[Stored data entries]
....................
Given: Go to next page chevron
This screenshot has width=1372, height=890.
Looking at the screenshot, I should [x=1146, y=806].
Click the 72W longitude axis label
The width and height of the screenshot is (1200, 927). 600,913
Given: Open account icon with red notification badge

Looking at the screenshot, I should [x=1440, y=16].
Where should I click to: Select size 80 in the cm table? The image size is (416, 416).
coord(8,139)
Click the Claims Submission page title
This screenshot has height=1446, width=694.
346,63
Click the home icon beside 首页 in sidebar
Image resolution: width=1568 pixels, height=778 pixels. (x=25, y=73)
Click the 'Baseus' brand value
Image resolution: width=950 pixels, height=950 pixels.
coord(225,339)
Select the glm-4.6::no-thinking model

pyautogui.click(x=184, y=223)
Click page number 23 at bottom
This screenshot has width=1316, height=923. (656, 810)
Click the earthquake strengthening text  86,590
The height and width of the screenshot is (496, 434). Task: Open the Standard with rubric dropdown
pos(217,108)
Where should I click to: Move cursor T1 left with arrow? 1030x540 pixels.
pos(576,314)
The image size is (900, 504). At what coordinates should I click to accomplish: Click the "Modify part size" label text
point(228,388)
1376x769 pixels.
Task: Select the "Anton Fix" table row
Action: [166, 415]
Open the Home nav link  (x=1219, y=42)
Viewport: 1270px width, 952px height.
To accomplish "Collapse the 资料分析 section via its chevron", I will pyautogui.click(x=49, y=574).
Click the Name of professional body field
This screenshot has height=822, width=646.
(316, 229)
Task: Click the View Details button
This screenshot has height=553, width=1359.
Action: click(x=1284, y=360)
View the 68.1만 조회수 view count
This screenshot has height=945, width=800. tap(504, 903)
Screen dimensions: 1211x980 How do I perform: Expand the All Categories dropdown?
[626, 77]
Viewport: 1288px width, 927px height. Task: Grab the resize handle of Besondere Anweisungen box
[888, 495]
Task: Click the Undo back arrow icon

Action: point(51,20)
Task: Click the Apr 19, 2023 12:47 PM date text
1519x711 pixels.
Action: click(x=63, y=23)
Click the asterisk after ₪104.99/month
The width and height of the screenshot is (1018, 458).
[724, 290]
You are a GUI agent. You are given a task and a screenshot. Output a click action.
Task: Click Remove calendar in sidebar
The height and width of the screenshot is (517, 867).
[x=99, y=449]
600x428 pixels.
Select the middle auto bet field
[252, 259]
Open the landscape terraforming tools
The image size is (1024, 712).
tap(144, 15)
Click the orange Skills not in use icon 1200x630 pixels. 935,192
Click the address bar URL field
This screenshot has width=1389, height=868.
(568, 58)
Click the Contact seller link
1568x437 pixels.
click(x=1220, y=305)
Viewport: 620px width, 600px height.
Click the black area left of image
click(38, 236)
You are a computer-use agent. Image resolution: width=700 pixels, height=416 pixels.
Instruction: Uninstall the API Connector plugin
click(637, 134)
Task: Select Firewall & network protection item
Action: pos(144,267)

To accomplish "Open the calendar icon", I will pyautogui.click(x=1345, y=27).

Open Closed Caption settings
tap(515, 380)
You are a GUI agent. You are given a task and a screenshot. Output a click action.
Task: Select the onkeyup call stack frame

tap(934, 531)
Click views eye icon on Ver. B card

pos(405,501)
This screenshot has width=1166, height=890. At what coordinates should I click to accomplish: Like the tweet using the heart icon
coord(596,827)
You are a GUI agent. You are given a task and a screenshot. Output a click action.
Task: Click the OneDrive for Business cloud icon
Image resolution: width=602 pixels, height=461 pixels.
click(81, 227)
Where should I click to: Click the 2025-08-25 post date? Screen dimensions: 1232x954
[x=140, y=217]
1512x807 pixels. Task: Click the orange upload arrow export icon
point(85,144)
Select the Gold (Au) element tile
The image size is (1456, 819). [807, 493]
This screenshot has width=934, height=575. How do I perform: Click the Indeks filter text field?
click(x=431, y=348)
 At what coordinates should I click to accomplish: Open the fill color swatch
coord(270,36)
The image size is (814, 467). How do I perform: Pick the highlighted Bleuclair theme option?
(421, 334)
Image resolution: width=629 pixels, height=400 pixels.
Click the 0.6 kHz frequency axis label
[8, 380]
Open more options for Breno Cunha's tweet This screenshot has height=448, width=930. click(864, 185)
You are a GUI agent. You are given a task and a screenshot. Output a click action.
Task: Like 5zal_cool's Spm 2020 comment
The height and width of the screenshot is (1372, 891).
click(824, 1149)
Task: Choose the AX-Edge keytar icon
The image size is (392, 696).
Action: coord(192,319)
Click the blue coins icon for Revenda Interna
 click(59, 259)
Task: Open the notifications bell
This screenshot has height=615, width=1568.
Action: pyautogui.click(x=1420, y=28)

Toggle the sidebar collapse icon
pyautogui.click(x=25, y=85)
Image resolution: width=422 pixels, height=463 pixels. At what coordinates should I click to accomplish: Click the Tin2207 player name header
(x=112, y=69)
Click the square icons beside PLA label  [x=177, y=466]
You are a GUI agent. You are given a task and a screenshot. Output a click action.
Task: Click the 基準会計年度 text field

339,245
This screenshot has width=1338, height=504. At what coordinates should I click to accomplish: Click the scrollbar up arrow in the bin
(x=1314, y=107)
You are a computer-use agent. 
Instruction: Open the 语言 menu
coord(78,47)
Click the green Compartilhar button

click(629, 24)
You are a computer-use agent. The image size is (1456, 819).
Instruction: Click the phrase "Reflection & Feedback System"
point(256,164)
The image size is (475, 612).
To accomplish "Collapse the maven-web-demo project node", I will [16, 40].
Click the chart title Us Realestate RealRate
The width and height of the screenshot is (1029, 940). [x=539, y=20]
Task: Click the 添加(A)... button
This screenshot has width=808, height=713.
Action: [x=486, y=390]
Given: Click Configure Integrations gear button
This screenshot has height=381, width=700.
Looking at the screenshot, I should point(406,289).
....................
Scan the records above for the word "calendar" and return every line where it occurs.

Task: Click Remove calendar in sidebar
To accomplish "Open the calendar icon", I will pyautogui.click(x=1345, y=27).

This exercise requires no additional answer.